Why every team eventually has this conversation
The path is the same everywhere. A small team launches a service and puts the database password in
an environment variable. The second service shows up and the password ends up in a .env file checked into Git. By the third service, someone has noticed and added a .gitignore, but the file is still on every developer's laptop. By the fifth service
there's a private Confluence page with a copy. By the tenth, an engineer rotates the password and
four services break, and someone finally says: "we should put this in a real secret store."
The problem isn't that the team doesn't know they should use a vault. They know. The problem is that picking a vault, migrating to it, and not breaking deployments in the process is genuinely hard. Half the secrets-management projects we see started a year ago and stalled at 60% completion, with the production-critical secrets still in the old place because nobody wanted to risk the cutover.

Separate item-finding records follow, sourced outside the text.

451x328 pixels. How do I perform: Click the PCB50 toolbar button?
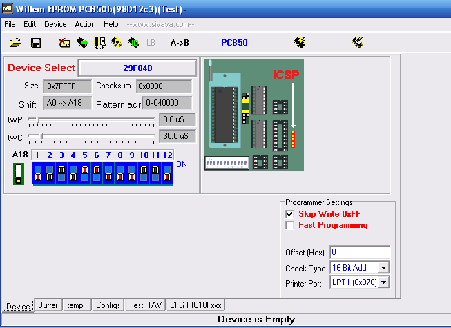(234, 43)
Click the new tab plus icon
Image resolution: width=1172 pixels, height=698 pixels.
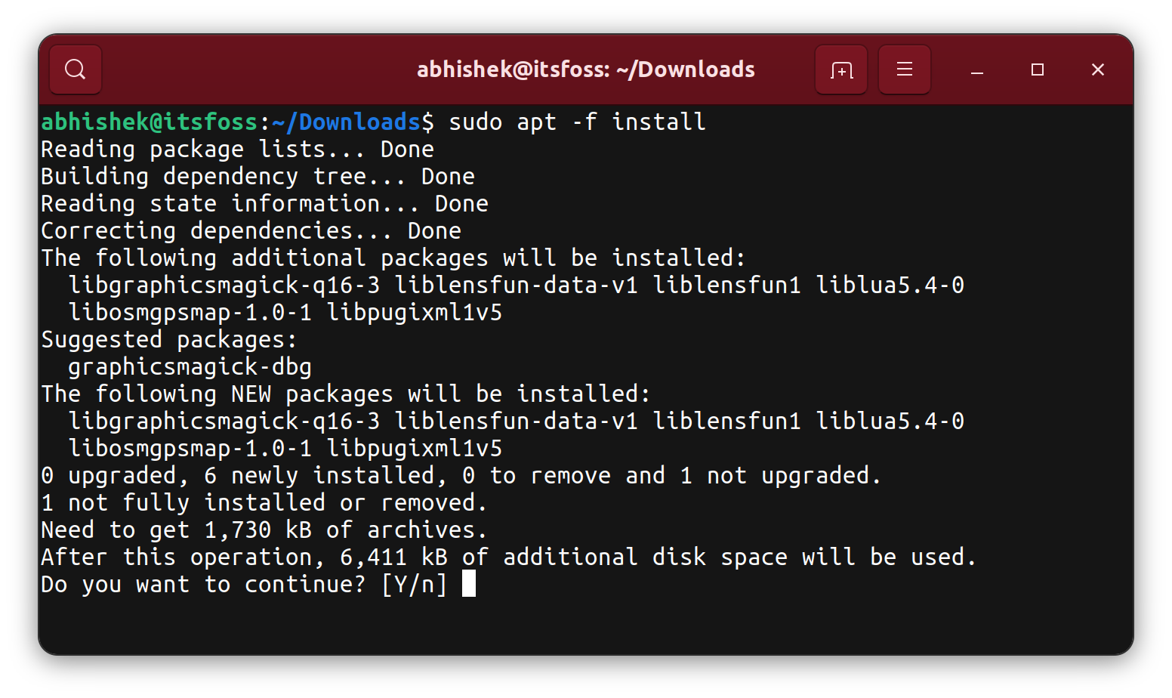(x=840, y=69)
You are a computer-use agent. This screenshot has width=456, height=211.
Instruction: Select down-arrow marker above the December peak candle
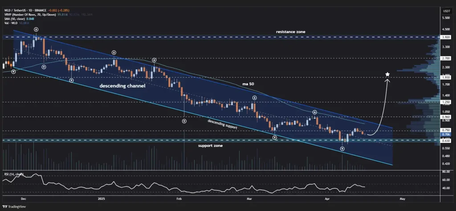point(36,29)
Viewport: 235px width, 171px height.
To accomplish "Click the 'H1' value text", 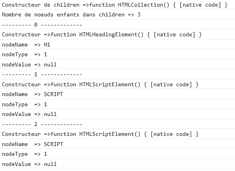I will click(47, 45).
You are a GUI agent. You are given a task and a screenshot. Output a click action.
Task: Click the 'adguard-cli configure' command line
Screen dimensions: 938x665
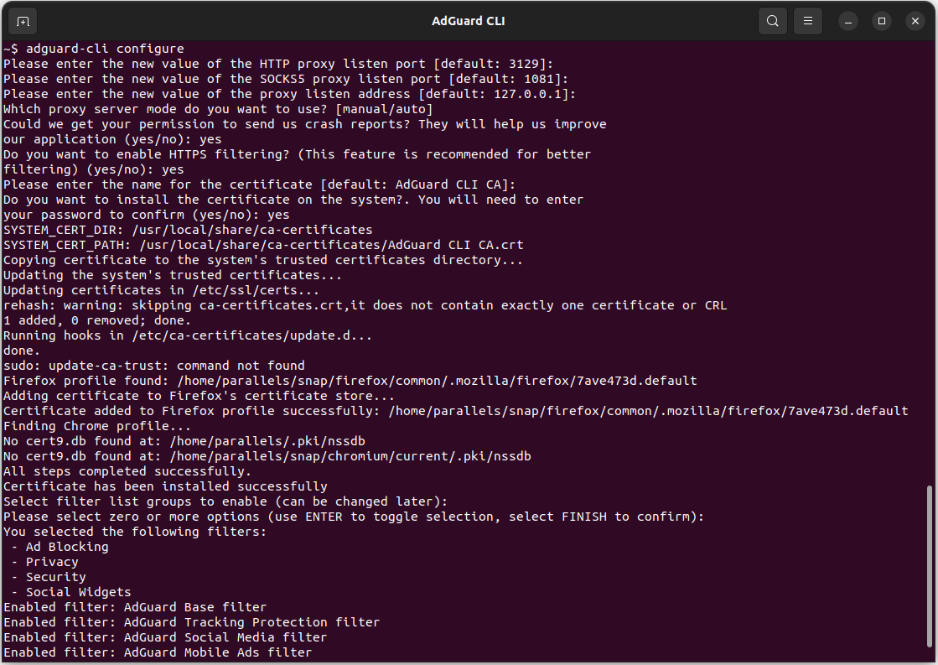94,49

This is the migration playbook we run on engagements. The decision points up front, the sequencing that has worked, and the patterns to avoid.
1. The tools, briefly
You'll be choosing between five categories of tool. Each has a sweet spot. Don't pick based on hype — pick based on which one fits your stack.
- HashiCorp Vault. The most flexible option. Self-hosted (Open Source) or HCP-hosted. Supports dynamic secrets, secret leasing, just-in-time database credentials, and a broad set of auth methods. Worth the operational complexity if you have a security team to run it; overkill if you don't.
- Cloud KMS / Secret Manager. AWS Secrets Manager, AWS SSM Parameter Store (SecureString), Azure Key Vault, GCP Secret Manager. Native to your cloud, no servers to run, integrated with cloud IAM. The right choice if you're single-cloud and don't need dynamic secrets.
- Sealed Secrets (Bitnami). A Kubernetes-native pattern where secrets are encrypted with an asymmetric key and the encrypted blob lives in Git. The cluster has the decryption key. Good for GitOps, zero runtime dependency on a vault, but secrets are static and rotation is manual.
- External Secrets Operator (ESO). A Kubernetes operator that pulls secrets from a backing store (Vault, AWS Secrets Manager, Azure Key Vault, GCP Secret Manager, and others) and materializes them as Kubernetes Secrets. Lets you use cloud-native vaults with cluster-native consumption.
- SOPS (Mozilla). File-level encryption for YAML/JSON/INI/ENV files using KMS, PGP, or age keys. The encrypted file lives in Git, decrypted at deploy time. Great for small teams and static config; doesn't scale to dynamic secrets or large environments.
2. The decision matrix
Here's the short version. None of these are absolute, but they're the heuristics we use to get a team to a defensible answer in one meeting.
- If you're single-cloud and don't have a dedicated platform team: use the cloud's native secret store (Secrets Manager, Key Vault, GCP Secret Manager). The integration with cloud IAM is the win. Don't run Vault if you don't have someone who'll own it.
- If you're multi-cloud or you need dynamic database credentials: Vault is probably right. The dynamic-secrets feature alone justifies the operational cost — short-lived database credentials issued just-in-time eliminate an entire class of leaked-credential incidents.
- If your workloads are entirely on Kubernetes and you want a GitOps-native pattern: External Secrets Operator on top of your cloud secret manager. Best of both worlds: secrets stored in a managed cloud service, consumed via the operator as native K8s Secrets.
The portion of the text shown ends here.